[[ Data supplied, beginning ]]

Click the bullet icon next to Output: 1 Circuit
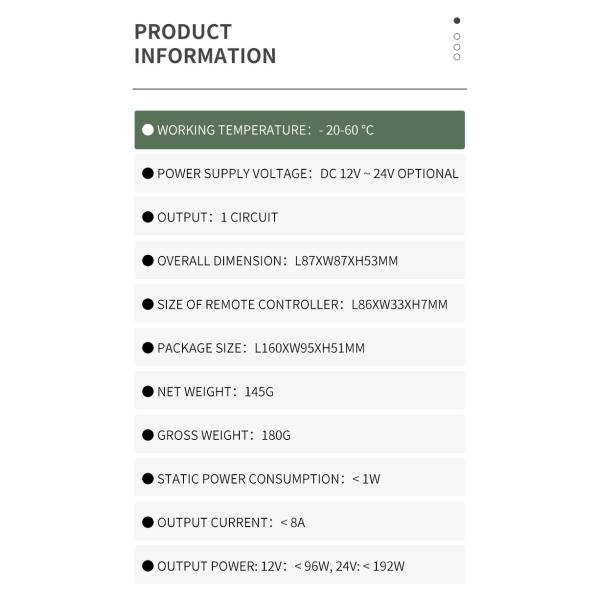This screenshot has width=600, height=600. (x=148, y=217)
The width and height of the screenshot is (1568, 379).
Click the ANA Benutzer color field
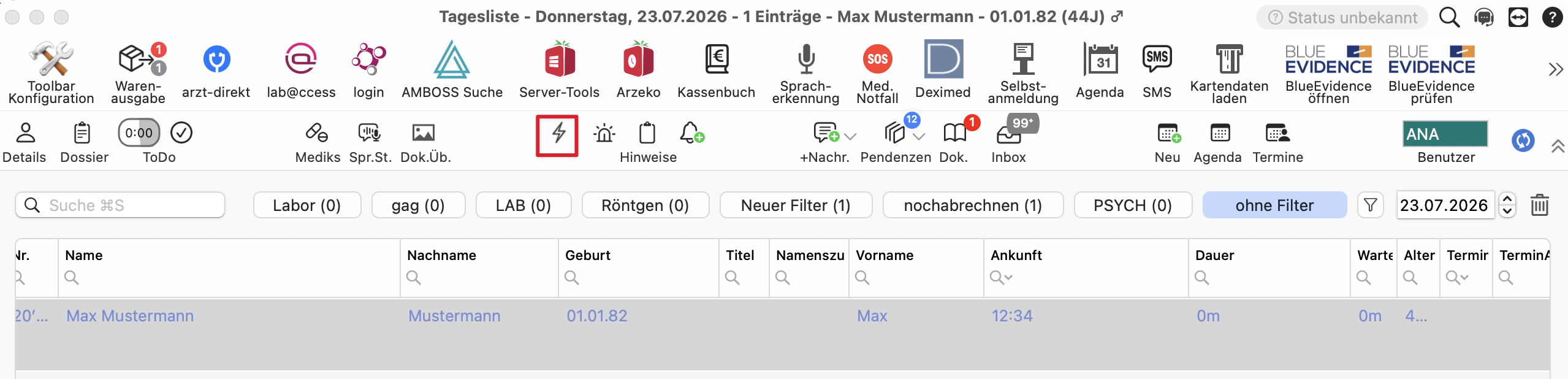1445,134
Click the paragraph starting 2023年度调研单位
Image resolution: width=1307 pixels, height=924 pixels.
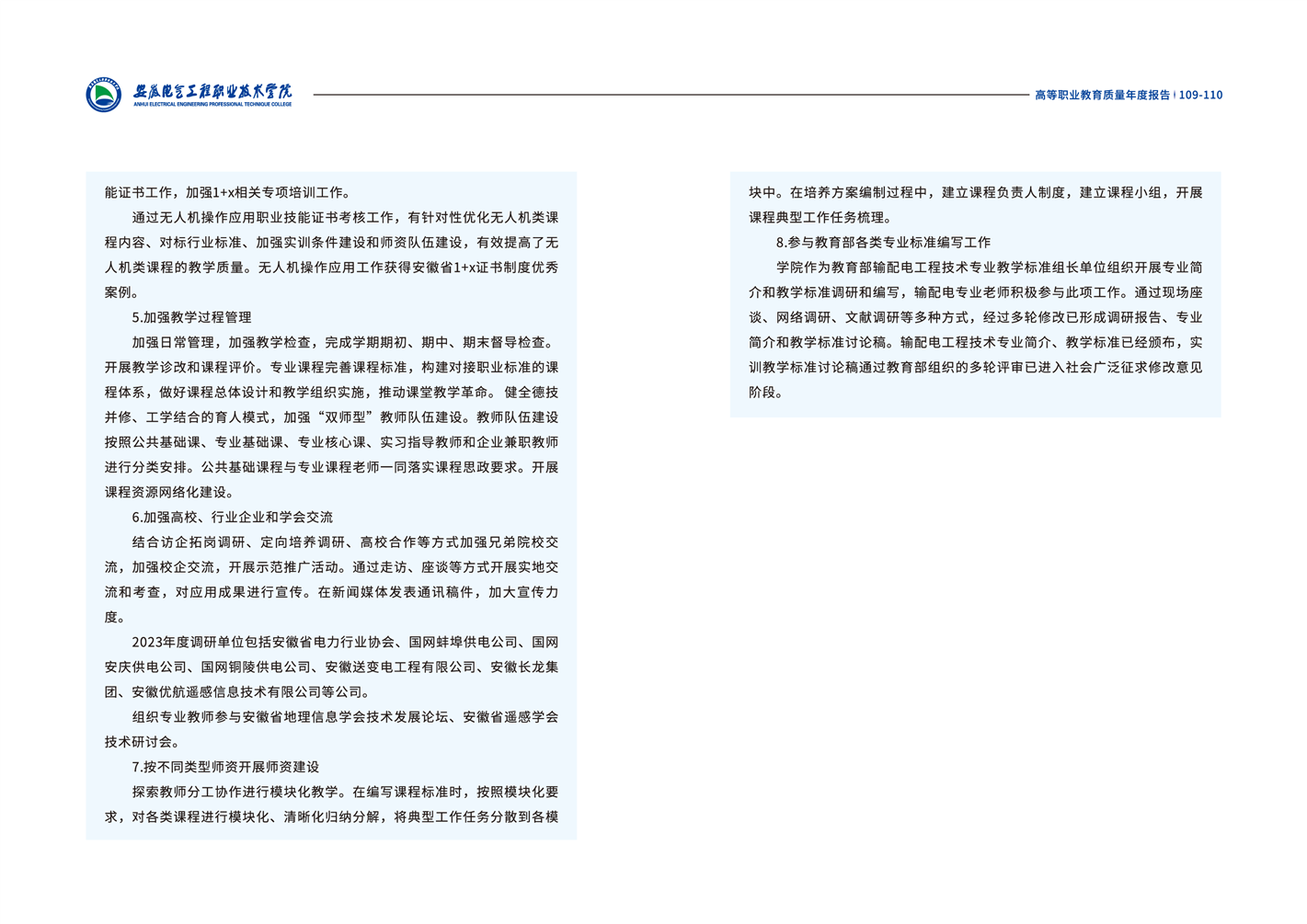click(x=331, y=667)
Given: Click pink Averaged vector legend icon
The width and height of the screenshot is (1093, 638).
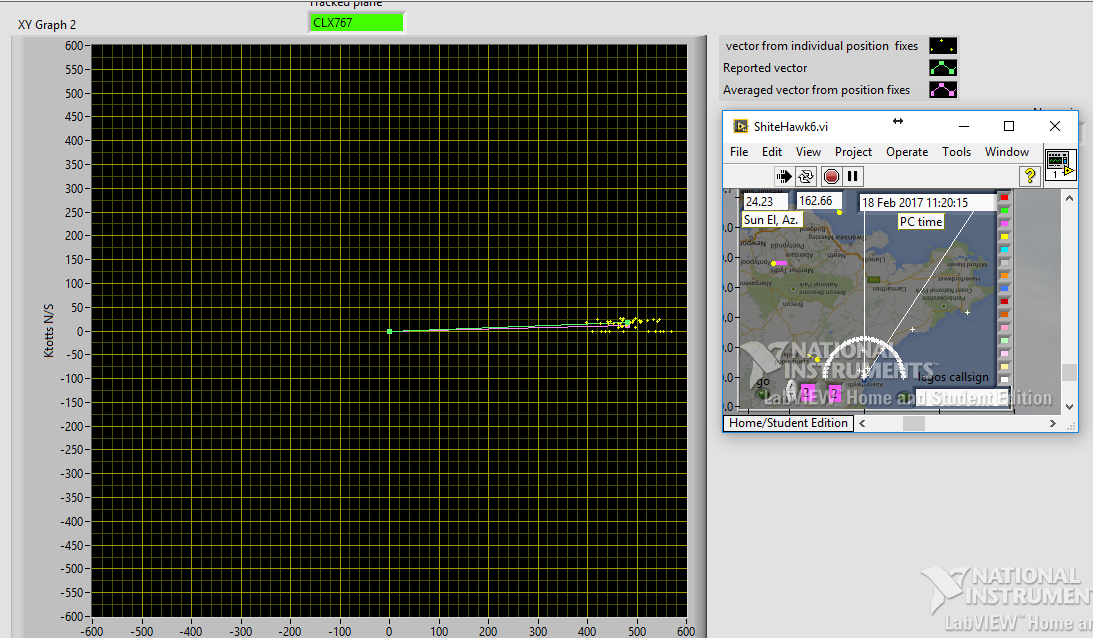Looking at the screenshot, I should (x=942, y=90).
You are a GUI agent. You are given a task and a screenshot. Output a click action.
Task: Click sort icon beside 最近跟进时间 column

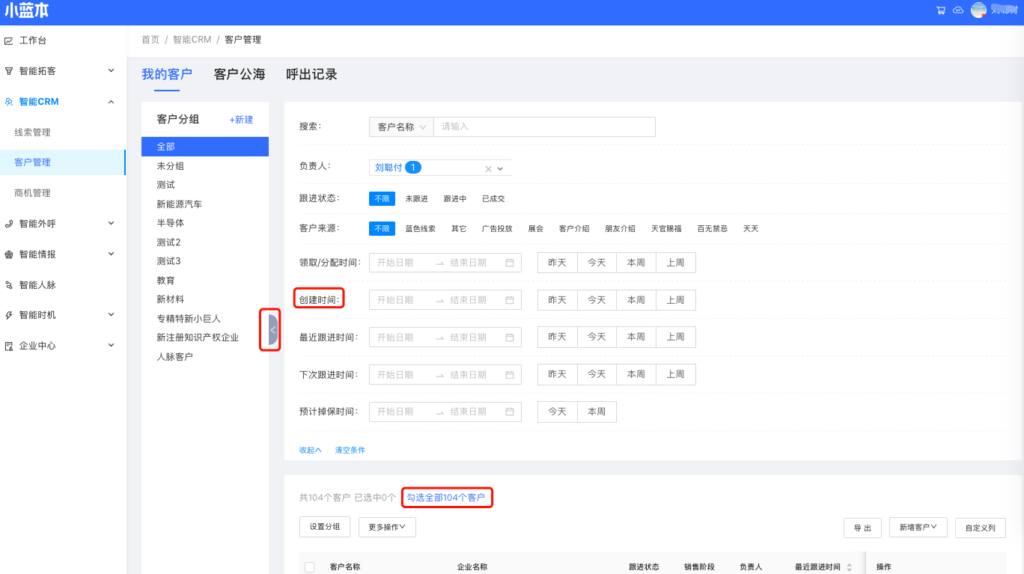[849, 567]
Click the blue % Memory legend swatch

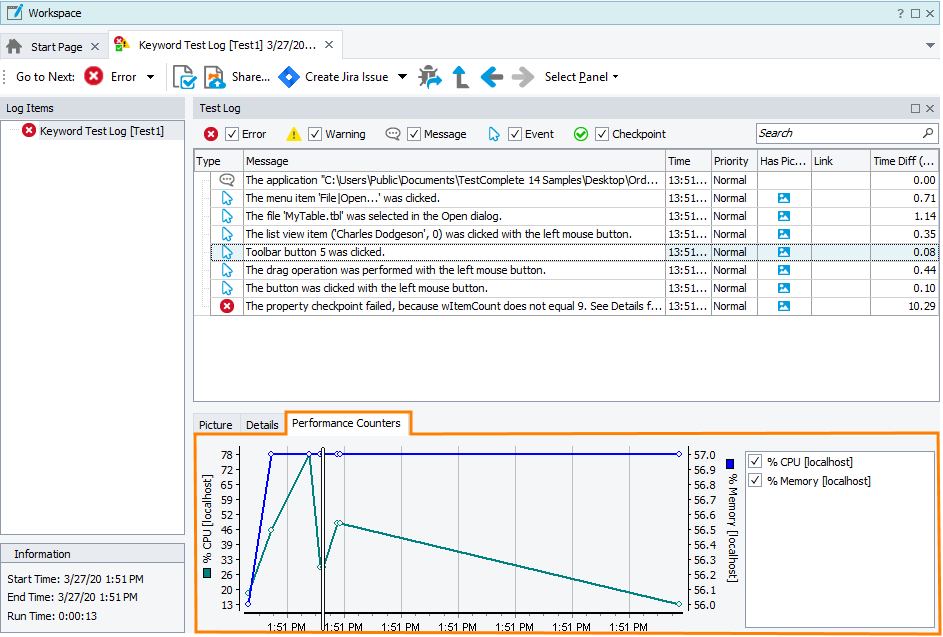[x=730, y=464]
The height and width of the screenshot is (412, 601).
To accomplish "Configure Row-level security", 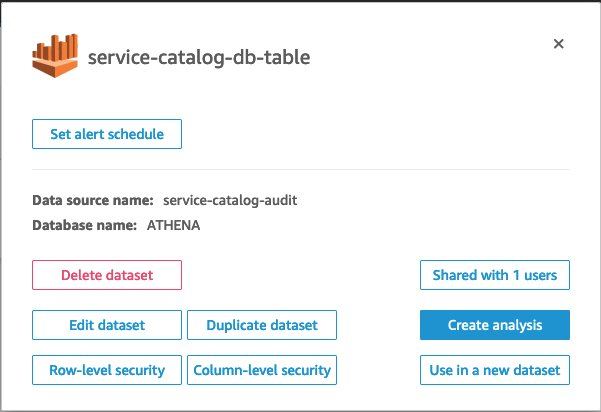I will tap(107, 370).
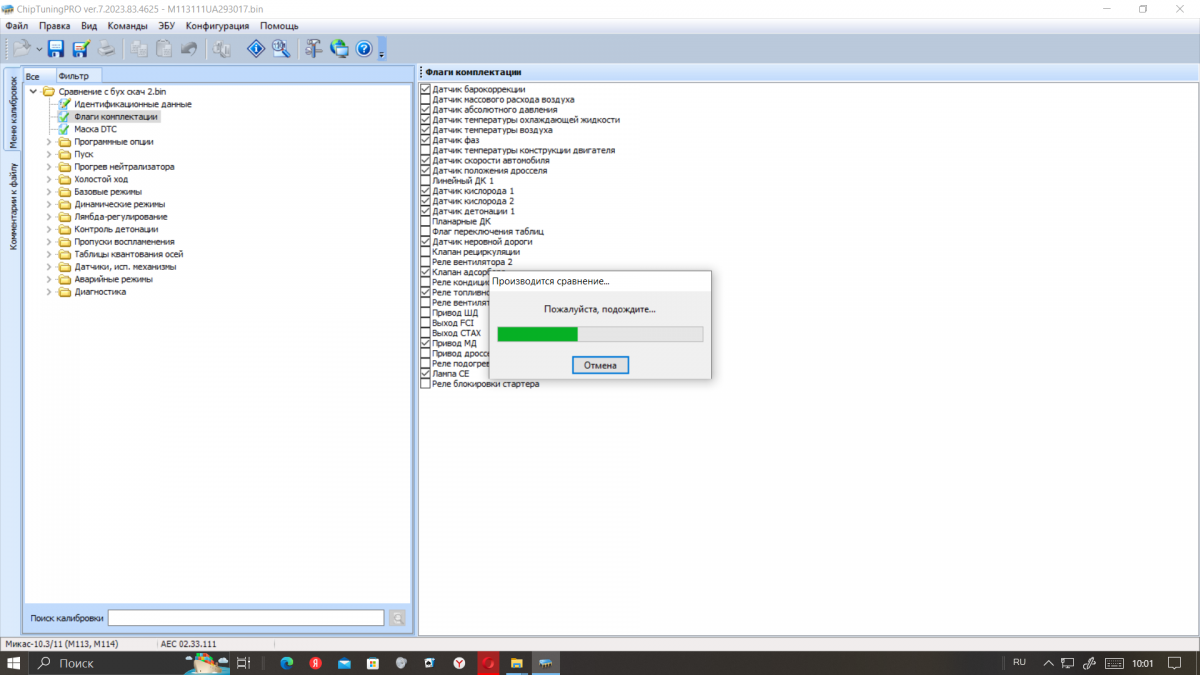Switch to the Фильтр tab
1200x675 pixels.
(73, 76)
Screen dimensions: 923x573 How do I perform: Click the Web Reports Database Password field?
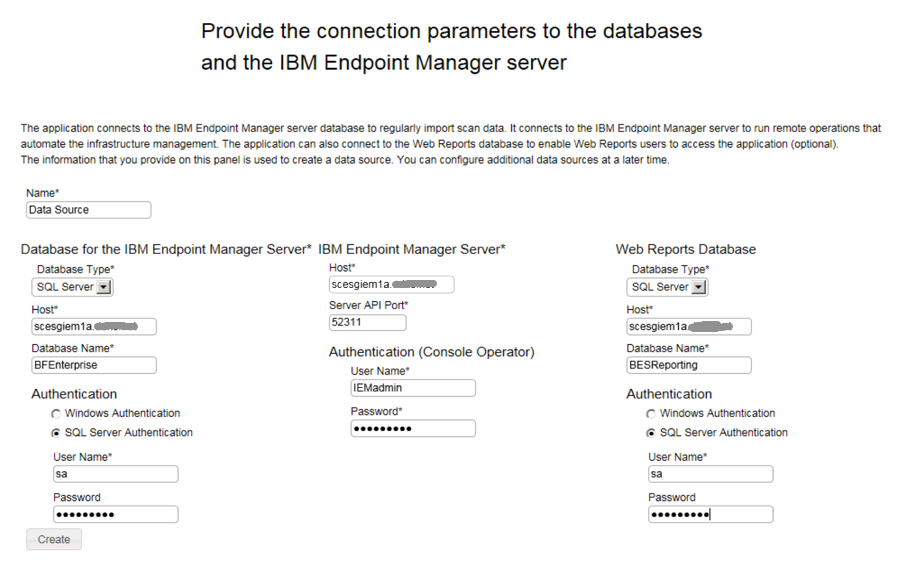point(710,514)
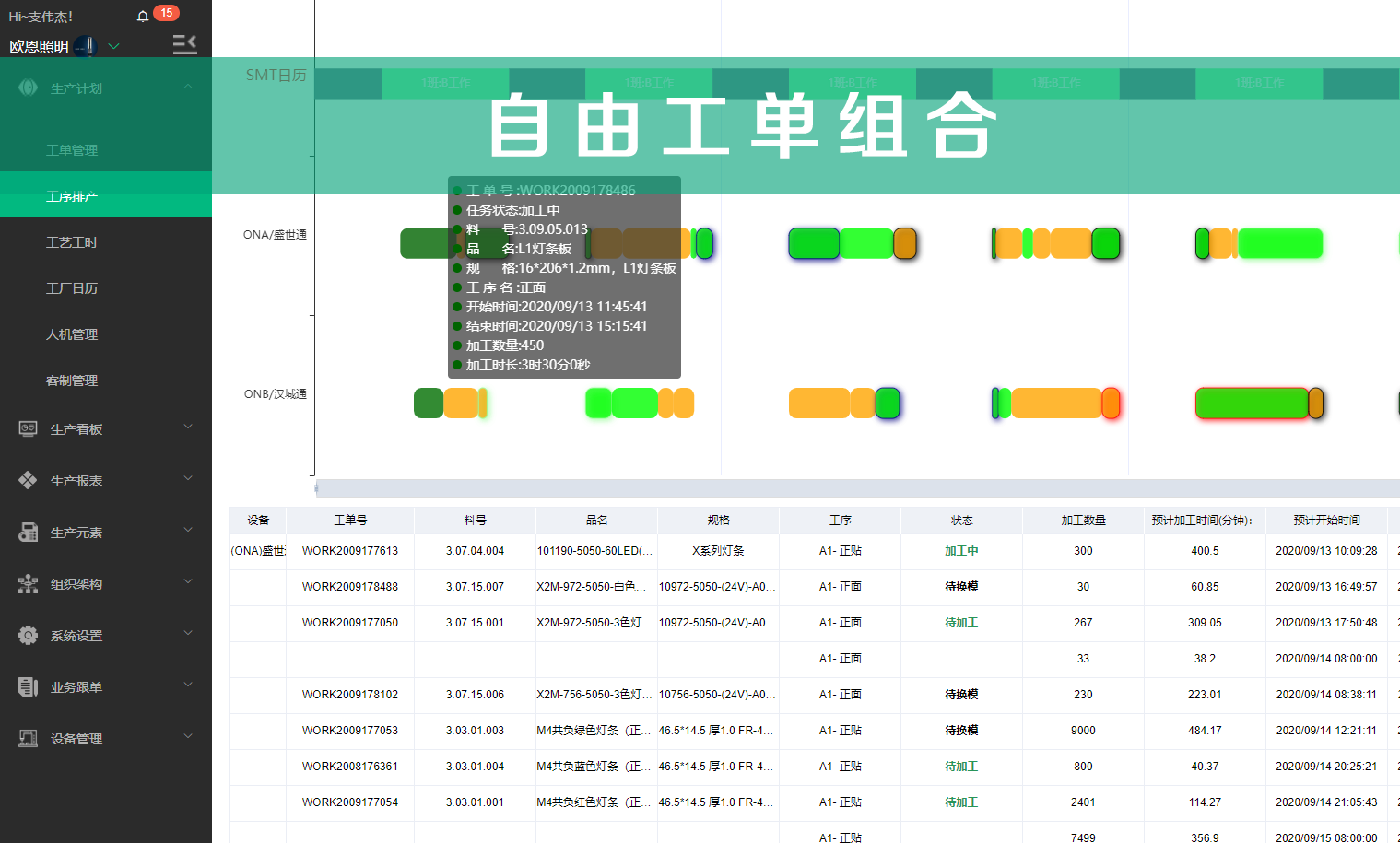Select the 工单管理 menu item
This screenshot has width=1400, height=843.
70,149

[[ Data supplied, end ]]

About this task
Output must match the lines from the start of the records above through the line that contains "You are a GUI", exactly and with every picture removed.

Response to this exercise
Click the bullet icon next to Output: 1 Circuit
This screenshot has width=600, height=600. (x=148, y=217)
The width and height of the screenshot is (1568, 379).
Click the ANA Benutzer color field
1445,134
Click the paragraph starting 2023年度调研单位
Image resolution: width=1307 pixels, height=924 pixels.
click(x=331, y=667)
Given: Click pink Averaged vector legend icon
The width and height of the screenshot is (1093, 638).
Looking at the screenshot, I should (x=942, y=90).
You are a GUI agent. You are given a task and a screenshot. Output a click action.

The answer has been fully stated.